The Wild survived, even thrived, without Kirill Kaprizov. Can they do the same without their do-it-all center?
The Stanley Cup Playoffs are just around the corner. The Minnesota Wild have a handful of games left and Kirill Kaprizov is finally going to draw back into the lineup after his weeks-long injury rehab. Kaprizov will be hungry to score, so adding him back with Matt Boldy and his hot streak is expected to create fireworks.
It was all coming together a little too perfectly and Wild fans knew that. That’s why when the other shoe dropped, fans were bummed, but not overly surprised. Unfortunately, that “other shoe” just happens to be the player who might be the hardest player to replace -- even more so than Kaprizov.
When it comes down to it, the only thing Joel Eriksson Ek doesn’t do is strap on goalie pads and get between the pipes. Not only is he part of both special teams, but he is a major part of them. Even his 5-on-5 role is crucial, centering Boldy’s line, which has turned out to be a powerful scoring line for the Wild. There is no one person who can fill all of those holes. There is no player who is a one-for-one swap.
Of course, the fanbase panicked when Kaprizov went down in the Winnipeg Jets game on March 8. Everyone was convinced that the Wild were done for the season. As thought without Kaprizov, the team would fall into the 1% statistical chance that they wouldn’t make the playoffs.
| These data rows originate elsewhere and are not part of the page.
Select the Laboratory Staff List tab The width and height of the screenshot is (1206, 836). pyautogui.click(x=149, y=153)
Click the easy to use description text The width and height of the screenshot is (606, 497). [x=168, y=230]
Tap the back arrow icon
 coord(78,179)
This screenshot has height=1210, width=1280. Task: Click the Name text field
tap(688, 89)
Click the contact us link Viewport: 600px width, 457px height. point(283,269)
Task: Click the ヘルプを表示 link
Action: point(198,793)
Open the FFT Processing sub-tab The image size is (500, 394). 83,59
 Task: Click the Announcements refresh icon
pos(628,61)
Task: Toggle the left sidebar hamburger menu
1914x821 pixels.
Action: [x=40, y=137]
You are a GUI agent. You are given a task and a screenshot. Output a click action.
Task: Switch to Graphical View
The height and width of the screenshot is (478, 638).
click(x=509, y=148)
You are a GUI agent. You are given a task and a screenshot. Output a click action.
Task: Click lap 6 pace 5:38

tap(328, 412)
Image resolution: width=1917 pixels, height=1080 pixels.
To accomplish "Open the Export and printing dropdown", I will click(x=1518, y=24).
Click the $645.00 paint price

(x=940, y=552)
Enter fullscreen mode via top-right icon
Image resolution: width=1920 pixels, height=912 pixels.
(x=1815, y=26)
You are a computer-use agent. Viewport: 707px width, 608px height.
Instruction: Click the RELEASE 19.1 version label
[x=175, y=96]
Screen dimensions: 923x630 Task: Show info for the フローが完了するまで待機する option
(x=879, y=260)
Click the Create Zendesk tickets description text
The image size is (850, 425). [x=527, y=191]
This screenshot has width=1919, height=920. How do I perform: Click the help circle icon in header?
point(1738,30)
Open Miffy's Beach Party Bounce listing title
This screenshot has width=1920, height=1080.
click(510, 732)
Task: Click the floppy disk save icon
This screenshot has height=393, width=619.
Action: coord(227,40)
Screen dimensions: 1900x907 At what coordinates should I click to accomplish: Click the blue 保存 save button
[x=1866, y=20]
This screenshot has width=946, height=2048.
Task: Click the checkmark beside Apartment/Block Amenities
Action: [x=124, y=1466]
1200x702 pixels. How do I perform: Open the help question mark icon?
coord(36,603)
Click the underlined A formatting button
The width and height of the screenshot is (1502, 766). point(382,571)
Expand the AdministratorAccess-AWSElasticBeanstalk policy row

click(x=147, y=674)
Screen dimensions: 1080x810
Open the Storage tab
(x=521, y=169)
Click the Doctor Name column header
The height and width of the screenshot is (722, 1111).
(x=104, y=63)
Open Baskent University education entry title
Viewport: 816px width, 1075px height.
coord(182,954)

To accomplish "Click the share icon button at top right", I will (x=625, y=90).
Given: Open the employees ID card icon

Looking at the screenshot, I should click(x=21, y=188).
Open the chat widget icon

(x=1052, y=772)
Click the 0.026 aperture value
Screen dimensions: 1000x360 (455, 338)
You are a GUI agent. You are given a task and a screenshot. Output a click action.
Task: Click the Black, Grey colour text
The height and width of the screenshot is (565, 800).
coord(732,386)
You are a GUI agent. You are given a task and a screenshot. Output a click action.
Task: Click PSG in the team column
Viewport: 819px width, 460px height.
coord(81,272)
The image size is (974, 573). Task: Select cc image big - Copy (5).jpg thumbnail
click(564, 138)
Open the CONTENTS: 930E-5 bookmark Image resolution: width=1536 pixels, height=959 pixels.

Instead, it ended up being a blessing in disguise. At the time, Kaprizov was single-handedly carrying Minnesota's scoring, but the secondary scoring got going once he left. Kaprizov would drag the Wild over the finish line even if he had to play all of the positions himself. They seemed to hang back at times and over-rely on their star to do that.
Fast-forward to today, and now the Wild have their star player rested for the playoffs and their secondary scoring problem cleaned up.
There is no cutesy “moral of the story” that will come out of Eriksson Ek’s absence. Kaprizov might carry the team, but Eriksson Ek is a load-bearing wall within that structure. There is no simple advice when it comes to an Eriksson Ek absence. With Kaprizov out, it was put more pucks on the net and score some goals. For Eriksson Ek, it would take an entire paragraph just to scratch the surface.
One of Eriksson Ek’s greatest assets is his net-front presence. His large size acts as a great screen for the goalie, but he’s nimble enough to dodge the puck while still looking for a tip-in. Ryan Reaves has had success lately with a similar net-front position, but he can’t match the skillful dodging.
The second line, which was functioning as Minnesota's first line during Kaprizov’s absence, had Eriksson Ek anchoring it. It's a rare night where he isn't the best center on the team. Who can fill those shoes?
The other centers have lines that aren’t set in stone but still seem to stay the same each game. Freddy Gaudreau could possibly step into Eriksson Ek’s center role because of his previous experience with Boldy. But Gaudreau and Eriksson Ek are two very different players. Boldy and Marcus Johansson would need to adjust their style of play to accommodate that. As for someone like Marco Rossi, it's hard to know what you're going to get, let alone count on him replacing all Eriksson Ek does.
Adding the Boldy line and the Kaprizov lines together was supposed to bode well for the scoring chances through the end of the season and into the playoffs. The hope is that Boldy’s hot streak can continue even if his style of play needs to adjust to a new center. At this point, no one knows until they see it in action.
The penalty kill has been clicking, sitting in the top half of the league. Kaprizov doesn’t play on the penalty kill, so there was no problem when he was out. The biggest problem with Eriksson Ek's absence is that the PK is already missing Mason Shaw, another player who was capable of playing a big part. The other players on the kill will likely need to log more shorthanded time while throwing other players on the ice who might not be as skilled at killing off a penalty.
The power play is another area where Eriksson Ek played an important part by screening the goalie. While the power play units have been a revolving door of sorts lately, that important net-front presence is hard to replicate.
Generally, Eriksson Ek is that player that other teams love to hate. No one gets in more scrums while being totally innocent than him. His pest behavior is unique in that way. It’s almost like the fact that Eriksson Ek exists and parks himself just outside of the crease is enough to enrage opponents. Will that pest energy be missed when he is out of the lineup?
Losing Eriksson Ek at this point in the season feels like the worst possible scenario for Minnesota's playoff chances, but don’t hit the panic button yet. If the Wild can keep it together and get through what will hopefully be a short absence, his return can make for a deeper run in the playoffs. Just like when Kaprizov was injured, everyone will have to step up. This time, though, they’ll all have to step up in different ways to try and make do, because no one player can totally replace him.